= Beginning of Section =

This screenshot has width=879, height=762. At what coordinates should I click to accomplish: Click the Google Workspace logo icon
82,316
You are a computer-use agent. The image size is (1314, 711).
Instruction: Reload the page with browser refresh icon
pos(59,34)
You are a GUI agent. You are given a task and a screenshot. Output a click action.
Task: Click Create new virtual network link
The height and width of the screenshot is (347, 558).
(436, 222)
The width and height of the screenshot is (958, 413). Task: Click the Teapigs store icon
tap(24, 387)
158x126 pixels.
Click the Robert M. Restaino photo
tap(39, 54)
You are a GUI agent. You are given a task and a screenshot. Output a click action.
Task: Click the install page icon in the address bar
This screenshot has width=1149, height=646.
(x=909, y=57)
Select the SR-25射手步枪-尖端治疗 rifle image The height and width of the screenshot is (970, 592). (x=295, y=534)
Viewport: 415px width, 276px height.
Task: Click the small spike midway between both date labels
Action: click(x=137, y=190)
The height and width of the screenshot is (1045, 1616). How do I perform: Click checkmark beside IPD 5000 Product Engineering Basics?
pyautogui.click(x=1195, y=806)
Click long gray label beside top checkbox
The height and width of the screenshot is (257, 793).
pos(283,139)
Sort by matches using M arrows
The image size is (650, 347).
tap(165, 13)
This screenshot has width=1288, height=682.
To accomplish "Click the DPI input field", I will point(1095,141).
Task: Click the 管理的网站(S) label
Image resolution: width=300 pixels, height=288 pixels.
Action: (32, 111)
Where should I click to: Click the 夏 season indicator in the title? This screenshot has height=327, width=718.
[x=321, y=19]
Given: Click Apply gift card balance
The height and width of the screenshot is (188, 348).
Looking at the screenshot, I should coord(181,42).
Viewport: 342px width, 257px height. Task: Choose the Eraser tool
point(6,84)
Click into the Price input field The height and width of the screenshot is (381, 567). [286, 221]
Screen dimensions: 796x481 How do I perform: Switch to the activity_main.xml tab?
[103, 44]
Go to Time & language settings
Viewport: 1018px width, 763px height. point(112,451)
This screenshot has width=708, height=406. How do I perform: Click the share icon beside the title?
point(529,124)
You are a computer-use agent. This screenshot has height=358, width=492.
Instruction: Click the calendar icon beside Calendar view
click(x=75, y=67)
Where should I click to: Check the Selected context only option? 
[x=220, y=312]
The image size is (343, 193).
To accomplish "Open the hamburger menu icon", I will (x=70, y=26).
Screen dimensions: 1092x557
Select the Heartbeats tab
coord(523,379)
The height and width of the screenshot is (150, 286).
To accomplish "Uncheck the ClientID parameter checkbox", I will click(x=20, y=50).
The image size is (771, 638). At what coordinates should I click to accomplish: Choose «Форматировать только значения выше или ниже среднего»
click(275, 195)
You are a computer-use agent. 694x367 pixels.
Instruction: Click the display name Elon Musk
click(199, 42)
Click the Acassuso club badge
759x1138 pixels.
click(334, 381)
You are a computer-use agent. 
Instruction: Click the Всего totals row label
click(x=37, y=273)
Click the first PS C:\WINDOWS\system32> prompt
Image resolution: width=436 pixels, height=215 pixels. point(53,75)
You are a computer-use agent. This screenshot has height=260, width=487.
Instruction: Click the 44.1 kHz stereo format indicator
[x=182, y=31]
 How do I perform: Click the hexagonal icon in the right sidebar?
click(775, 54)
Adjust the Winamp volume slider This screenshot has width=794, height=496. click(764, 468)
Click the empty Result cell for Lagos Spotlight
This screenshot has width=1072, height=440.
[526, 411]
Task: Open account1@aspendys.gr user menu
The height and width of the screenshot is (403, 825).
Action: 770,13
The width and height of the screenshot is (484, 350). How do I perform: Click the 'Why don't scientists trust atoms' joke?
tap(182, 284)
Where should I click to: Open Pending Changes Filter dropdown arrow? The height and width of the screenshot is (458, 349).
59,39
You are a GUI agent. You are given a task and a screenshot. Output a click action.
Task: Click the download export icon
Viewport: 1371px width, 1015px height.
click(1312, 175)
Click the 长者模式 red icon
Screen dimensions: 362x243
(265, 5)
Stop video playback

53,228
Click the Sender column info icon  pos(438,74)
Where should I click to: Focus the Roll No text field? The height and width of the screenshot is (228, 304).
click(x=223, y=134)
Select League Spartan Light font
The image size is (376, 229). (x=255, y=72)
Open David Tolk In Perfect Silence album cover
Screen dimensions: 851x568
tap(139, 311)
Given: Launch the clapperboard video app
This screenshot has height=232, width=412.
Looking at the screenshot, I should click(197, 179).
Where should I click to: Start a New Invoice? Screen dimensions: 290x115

= End of Section =

EXERCISE = When you restate the listing, keep each line identical to the original.

SOLUTION FOR THIS PROBLEM =
This screenshot has width=879, height=762. At what coordinates should I click to accomplish: Click the Google Workspace logo icon
82,316
You are a computer-use agent. The image size is (1314, 711).
Instruction: Reload the page with browser refresh icon
pos(59,34)
You are a GUI agent. You are given a task and a screenshot. Output a click action.
Task: Click Create new virtual network link
The height and width of the screenshot is (347, 558).
(436, 222)
The width and height of the screenshot is (958, 413). Task: Click the Teapigs store icon
tap(24, 387)
158x126 pixels.
Click the Robert M. Restaino photo
tap(39, 54)
You are a GUI agent. You are given a task and a screenshot. Output a click action.
Task: Click the install page icon in the address bar
This screenshot has width=1149, height=646.
(x=909, y=57)
Select the SR-25射手步枪-尖端治疗 rifle image The height and width of the screenshot is (970, 592). (x=295, y=534)
Viewport: 415px width, 276px height.
Task: Click the small spike midway between both date labels
Action: click(x=137, y=190)
The height and width of the screenshot is (1045, 1616). How do I perform: Click checkmark beside IPD 5000 Product Engineering Basics?
pyautogui.click(x=1195, y=806)
Click long gray label beside top checkbox
The height and width of the screenshot is (257, 793).
pos(283,139)
Sort by matches using M arrows
The image size is (650, 347).
tap(165, 13)
This screenshot has width=1288, height=682.
To accomplish "Click the DPI input field", I will point(1095,141).
Task: Click the 管理的网站(S) label
Image resolution: width=300 pixels, height=288 pixels.
Action: (32, 111)
Where should I click to: Click the 夏 season indicator in the title? This screenshot has height=327, width=718.
[x=321, y=19]
Given: Click Apply gift card balance
The height and width of the screenshot is (188, 348).
Looking at the screenshot, I should coord(181,42).
Viewport: 342px width, 257px height. Task: Choose the Eraser tool
point(6,84)
Click into the Price input field The height and width of the screenshot is (381, 567). [286, 221]
Screen dimensions: 796x481 How do I perform: Switch to the activity_main.xml tab?
[103, 44]
Go to Time & language settings
Viewport: 1018px width, 763px height. point(112,451)
This screenshot has width=708, height=406. How do I perform: Click the share icon beside the title?
point(529,124)
You are a computer-use agent. This screenshot has height=358, width=492.
Instruction: Click the calendar icon beside Calendar view
click(x=75, y=67)
Where should I click to: Check the Selected context only option? 
[x=220, y=312]
The image size is (343, 193).
To accomplish "Open the hamburger menu icon", I will (x=70, y=26).
Screen dimensions: 1092x557
Select the Heartbeats tab
coord(523,379)
The height and width of the screenshot is (150, 286).
To accomplish "Uncheck the ClientID parameter checkbox", I will click(x=20, y=50).
The image size is (771, 638). At what coordinates should I click to accomplish: Choose «Форматировать только значения выше или ниже среднего»
click(275, 195)
You are a computer-use agent. 694x367 pixels.
Instruction: Click the display name Elon Musk
click(199, 42)
Click the Acassuso club badge
759x1138 pixels.
click(334, 381)
You are a computer-use agent. 
Instruction: Click the Всего totals row label
click(x=37, y=273)
Click the first PS C:\WINDOWS\system32> prompt
Image resolution: width=436 pixels, height=215 pixels. point(53,75)
You are a computer-use agent. This screenshot has height=260, width=487.
Instruction: Click the 44.1 kHz stereo format indicator
[x=182, y=31]
 How do I perform: Click the hexagonal icon in the right sidebar?
click(775, 54)
Adjust the Winamp volume slider This screenshot has width=794, height=496. click(764, 468)
Click the empty Result cell for Lagos Spotlight
This screenshot has width=1072, height=440.
[526, 411]
Task: Open account1@aspendys.gr user menu
The height and width of the screenshot is (403, 825).
Action: 770,13
The width and height of the screenshot is (484, 350). How do I perform: Click the 'Why don't scientists trust atoms' joke?
tap(182, 284)
Where should I click to: Open Pending Changes Filter dropdown arrow? The height and width of the screenshot is (458, 349).
59,39
You are a GUI agent. You are given a task and a screenshot. Output a click action.
Task: Click the download export icon
Viewport: 1371px width, 1015px height.
click(1312, 175)
Click the 长者模式 red icon
Screen dimensions: 362x243
(265, 5)
Stop video playback

53,228
Click the Sender column info icon  pos(438,74)
Where should I click to: Focus the Roll No text field? The height and width of the screenshot is (228, 304).
click(x=223, y=134)
Select League Spartan Light font
The image size is (376, 229). (x=255, y=72)
Open David Tolk In Perfect Silence album cover
Screen dimensions: 851x568
tap(139, 311)
Given: Launch the clapperboard video app
This screenshot has height=232, width=412.
Looking at the screenshot, I should click(197, 179).
Where should I click to: Start a New Invoice? Screen dimensions: 290x115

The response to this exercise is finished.